Leather cleaning and conditioning
Your interior ages slowly enough that you might not even realize how dirty it is. Reach into the cleaning solutions drawer and get your leather or cloth seats cleaned up. Bonus points if you deep clean your carpet while you’re in there. These chemicals often need a little time to dry, making winter storage the perfect time to ensure that everything gets clean and dry before you are sitting in the seat again.
Spare-tire inflation check
We hope you don’t need it either, but you certainly want your spare tire to be ready if you do. Roll under the car or pull off the cover and inspect that spare tire. You might need to replace it completely, or just add some air to make sure it’ll be ready to roll in a sticky situation.
Under-hood rubber inspection
Similar to inspecting your wiring, grab a flashlight and get under the hood to check on your rubber hoses and lines.

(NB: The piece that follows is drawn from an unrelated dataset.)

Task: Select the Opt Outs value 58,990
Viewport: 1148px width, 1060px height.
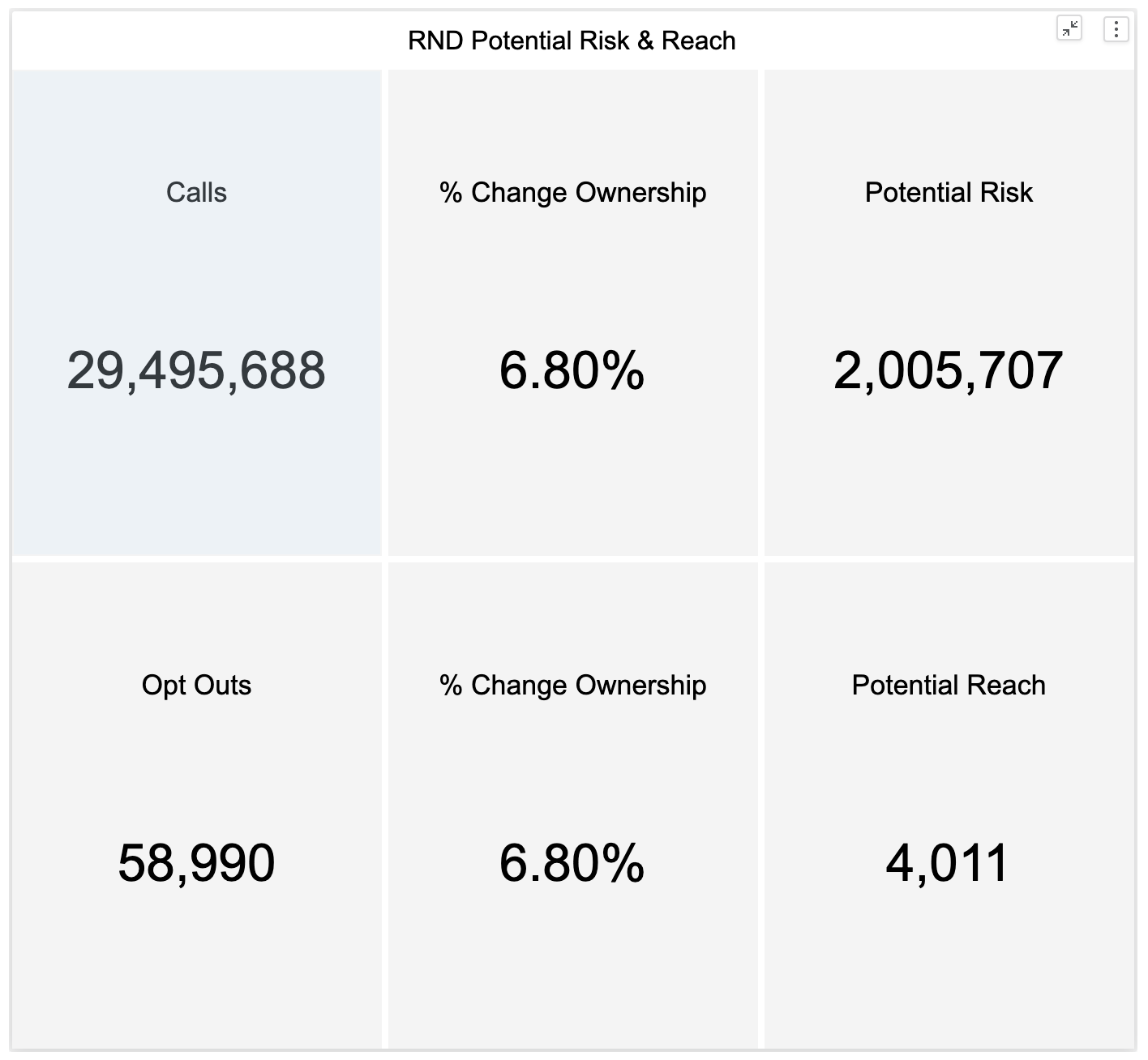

Engine compartments get hot, and that takes its toll on rubber pieces. If the hoses are getting stiff or showing any signs of cracking, it’s time to go ahead and replace them. Yes, we saw The World’s Fastest Indian too, but filling those cracks with shoe polish is a cosmetic bandaid, not a savvy fix. If you want to prevent an exploding hose from leaving you stranded waiting for a tow truck, skip the polish and head to the parts store.